Nounou, Malinche, même combat
Cette forclusion se traduit par une invisibilisation du travail des nourrices dans les livres d’histoires les plus lus. Il existe pourtant des auteurs comme Gilberto Freyre, un auteur emblématique dont les études discutées ont depuis fait autorité, qui aborde la question pour mieux démontrer la sensualité de l’éducation de ces enfants qui amènerait un allégement de la douleur, de l’esclavage, toutes choses que Segato réfute avec force. En effet, l’auteure combat sa vision de la société brésilienne comme celle d’un creuset (comparable au melting pot à l’américaine ? Il faudrait le discuter) ou d’une terre de conciliation culturelle. Elle compare cette maladresse au malinchisme mexicain (pour plus de détails, il est intéressant de se reporter au travail de Anna Lanyon édité chez Payot en 2001 sous le titre Malinche, l’indienne) qui engagerait un travail opposé à la forclusion. En effet, Malinche est la mère indienne de la nation mexicaine. Pourtant, en devenant la maîtresse du conquérant espagnol Cortès en lui traduisant notamment les différents dialectes pour lui faciliter la conquête du territoire, elle serait devenue la traîtresse, la maudite.

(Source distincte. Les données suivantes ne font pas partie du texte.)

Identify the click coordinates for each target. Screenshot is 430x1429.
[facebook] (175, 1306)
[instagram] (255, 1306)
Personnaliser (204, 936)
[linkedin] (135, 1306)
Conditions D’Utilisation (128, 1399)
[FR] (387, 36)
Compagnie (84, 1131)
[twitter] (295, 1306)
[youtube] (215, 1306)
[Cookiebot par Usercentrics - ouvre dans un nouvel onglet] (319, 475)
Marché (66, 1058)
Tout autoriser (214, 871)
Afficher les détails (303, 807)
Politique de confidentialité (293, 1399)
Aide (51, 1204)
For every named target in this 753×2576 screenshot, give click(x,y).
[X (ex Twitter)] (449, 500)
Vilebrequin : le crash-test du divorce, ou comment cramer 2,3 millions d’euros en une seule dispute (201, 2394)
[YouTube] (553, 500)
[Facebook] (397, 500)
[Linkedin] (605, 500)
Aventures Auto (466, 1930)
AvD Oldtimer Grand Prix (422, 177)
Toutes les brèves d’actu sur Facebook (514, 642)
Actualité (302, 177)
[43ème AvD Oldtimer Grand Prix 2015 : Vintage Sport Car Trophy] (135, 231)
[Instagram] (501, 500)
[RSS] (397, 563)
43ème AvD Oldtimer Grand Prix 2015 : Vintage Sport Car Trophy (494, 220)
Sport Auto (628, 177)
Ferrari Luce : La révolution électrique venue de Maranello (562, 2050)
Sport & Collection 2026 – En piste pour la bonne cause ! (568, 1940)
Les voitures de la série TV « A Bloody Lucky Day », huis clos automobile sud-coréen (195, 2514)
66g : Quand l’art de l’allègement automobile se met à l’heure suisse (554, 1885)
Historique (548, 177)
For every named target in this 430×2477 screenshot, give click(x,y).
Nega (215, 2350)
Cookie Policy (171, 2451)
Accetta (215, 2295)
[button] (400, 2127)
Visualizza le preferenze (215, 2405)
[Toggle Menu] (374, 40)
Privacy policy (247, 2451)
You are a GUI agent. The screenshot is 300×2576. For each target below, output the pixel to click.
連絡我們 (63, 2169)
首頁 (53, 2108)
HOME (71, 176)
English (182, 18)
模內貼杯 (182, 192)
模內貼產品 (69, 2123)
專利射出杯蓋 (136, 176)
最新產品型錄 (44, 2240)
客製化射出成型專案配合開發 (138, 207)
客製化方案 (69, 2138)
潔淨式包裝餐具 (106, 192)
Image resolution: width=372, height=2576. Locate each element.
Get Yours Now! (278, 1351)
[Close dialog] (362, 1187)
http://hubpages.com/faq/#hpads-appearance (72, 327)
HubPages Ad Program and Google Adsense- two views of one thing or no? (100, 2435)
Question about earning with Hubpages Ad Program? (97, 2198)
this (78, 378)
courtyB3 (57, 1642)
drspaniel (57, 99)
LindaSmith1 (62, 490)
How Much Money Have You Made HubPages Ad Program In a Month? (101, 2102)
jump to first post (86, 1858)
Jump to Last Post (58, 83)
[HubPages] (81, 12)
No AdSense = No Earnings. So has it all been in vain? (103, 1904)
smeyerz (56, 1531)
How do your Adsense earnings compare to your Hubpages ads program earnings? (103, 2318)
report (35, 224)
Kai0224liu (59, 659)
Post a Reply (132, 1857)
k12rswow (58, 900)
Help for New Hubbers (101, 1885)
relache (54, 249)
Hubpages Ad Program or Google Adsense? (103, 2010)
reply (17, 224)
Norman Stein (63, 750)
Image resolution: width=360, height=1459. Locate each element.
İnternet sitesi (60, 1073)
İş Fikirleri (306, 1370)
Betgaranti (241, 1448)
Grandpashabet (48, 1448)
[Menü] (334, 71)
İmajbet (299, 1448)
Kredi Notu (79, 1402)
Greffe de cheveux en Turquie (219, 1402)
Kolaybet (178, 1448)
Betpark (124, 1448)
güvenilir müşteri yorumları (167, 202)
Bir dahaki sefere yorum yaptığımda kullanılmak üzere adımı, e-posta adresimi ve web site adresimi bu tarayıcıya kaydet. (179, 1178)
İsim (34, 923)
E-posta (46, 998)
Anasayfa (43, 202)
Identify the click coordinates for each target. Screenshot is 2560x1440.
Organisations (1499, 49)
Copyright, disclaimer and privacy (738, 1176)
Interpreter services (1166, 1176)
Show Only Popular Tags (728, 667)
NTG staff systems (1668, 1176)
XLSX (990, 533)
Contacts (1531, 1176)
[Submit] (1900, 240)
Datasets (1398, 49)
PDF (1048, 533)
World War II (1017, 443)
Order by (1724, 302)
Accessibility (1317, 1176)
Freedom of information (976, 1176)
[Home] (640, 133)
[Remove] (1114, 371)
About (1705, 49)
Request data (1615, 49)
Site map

Cette invisibilisation dénote une volonté d’éviter à tout prix une contamination de l’enfant avec du « lait mercenaire » d’un sein noir pour lui donner du bon « lait gratuit » provenant d’un sein blanc. Les termes utilisés dans la phrase précédente (même par des universitaires féministes les utilisant sans sourciller) prouvent bien la faible frontière séparant racisme et sexisme analysée par Elsa Dorlin dans son ouvrage, La Matrice de la race, publié en 2006 à La Découverte.
Enfin, cette invisibilisation peut se traduire par un changement symptomatique dans l’étude des portraits photographiques des enfants. Rafaela de Andrade Deiab fait une analyse très minutieuse des attitudes et des positions des nourrices par rapport aux enfants dont elles ont la garde. Pour prendre un cliché, il fallait à l’époque un temps de pose assez important. Les nourrices étaient donc sollicitées pour tenir les enfants : ceux-ci étant plus habitués à leur contact, ils étaient plus calmes dans leurs bras que dans ceux de leur mère biologique. Pourtant, le racisme/sexisme hygiéniste va aussi contaminer ces photographies : à partir de 1880, la nourrice est priée de ne plus apparaître dans le cadre, seule sa main est devinée.
Pour résumer ces analyses passionnantes, la mère dites « civique » (qui concentre en réalité maternité biologique et juridique), la mère bourgeoise et blanche, se fait l’instrument de la loi patriarcale (dont il ne faut pas l’oublier qu’elle en est aussi la victime) en empêchant une forme d’intimité entre la nourrice noire et son enfant. En déniant cette relation, elle transforme cette dernière en objet (et au passage traumatise son propre enfant), ce qui caractérise symptomatiquement la situation sociale du pays qui perdure encore de nos jours, comme en atteste un film récent, l'excellent Bruits de Recife (2012) de Kleber Mendonça Filho. Les controverses sur la négritude avèrent la volonté d’effacer les racines africaines du Brésil, ce qui peut enfin se percevoir dans le tableau évoqué par l’auteure dont le titre (Nhozinho no colo da mucama, date inconnue ?) a connu des changements participant à l'effacement symptomatique de l’identité de la nourrice.